=== Records from a dataset ===
[Start of Attachment]
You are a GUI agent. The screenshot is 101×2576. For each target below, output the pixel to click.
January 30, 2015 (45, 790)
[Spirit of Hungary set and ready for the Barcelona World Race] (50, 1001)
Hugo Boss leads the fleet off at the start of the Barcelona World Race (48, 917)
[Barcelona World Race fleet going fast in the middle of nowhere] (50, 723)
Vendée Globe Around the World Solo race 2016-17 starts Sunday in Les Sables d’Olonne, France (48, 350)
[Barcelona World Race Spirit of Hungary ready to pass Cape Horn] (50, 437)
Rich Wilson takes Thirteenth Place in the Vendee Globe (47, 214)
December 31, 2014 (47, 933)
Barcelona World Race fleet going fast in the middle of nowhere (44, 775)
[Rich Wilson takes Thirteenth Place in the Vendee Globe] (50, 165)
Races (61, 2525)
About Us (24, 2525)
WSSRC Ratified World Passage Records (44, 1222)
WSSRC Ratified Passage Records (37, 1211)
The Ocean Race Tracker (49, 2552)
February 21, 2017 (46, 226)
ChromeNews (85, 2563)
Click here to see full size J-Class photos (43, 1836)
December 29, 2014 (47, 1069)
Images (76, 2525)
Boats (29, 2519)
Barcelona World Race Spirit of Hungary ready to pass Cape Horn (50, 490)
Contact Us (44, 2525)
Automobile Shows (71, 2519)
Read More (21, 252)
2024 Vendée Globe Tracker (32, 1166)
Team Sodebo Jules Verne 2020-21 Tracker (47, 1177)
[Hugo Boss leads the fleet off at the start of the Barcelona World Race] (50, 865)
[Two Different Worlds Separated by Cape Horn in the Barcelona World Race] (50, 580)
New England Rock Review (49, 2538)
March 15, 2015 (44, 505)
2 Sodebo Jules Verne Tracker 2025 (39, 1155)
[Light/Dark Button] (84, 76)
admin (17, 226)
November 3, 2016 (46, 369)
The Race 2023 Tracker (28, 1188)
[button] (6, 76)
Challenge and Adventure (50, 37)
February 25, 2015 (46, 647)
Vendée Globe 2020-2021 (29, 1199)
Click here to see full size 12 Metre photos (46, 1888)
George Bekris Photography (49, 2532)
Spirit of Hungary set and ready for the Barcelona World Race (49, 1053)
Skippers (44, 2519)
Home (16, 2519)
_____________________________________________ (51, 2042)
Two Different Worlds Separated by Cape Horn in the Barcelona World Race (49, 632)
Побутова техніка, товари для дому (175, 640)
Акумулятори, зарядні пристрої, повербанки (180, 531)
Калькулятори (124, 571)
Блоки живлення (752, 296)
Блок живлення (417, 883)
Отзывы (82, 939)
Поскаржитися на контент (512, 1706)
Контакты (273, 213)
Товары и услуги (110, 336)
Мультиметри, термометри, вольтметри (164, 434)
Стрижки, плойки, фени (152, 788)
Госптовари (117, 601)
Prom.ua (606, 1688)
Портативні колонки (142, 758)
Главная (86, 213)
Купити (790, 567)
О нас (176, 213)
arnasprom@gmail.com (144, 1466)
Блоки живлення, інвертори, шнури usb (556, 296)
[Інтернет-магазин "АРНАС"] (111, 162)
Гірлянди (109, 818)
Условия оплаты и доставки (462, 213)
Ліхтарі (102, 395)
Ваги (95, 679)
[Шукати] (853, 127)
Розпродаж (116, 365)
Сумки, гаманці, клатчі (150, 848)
[End of Attachment]
=== WHAT THE TASK REQUIRES ===
Print from the line containing "О нас (176, 213)" to the last line above, exactly as written.

=== TASK RESULT ===
О нас (176, 213)
arnasprom@gmail.com (144, 1466)
Блоки живлення, інвертори, шнури usb (556, 296)
[Інтернет-магазин "АРНАС"] (111, 162)
Гірлянди (109, 818)
Условия оплаты и доставки (462, 213)
Ліхтарі (102, 395)
Ваги (95, 679)
[Шукати] (853, 127)
Розпродаж (116, 365)
Сумки, гаманці, клатчі (150, 848)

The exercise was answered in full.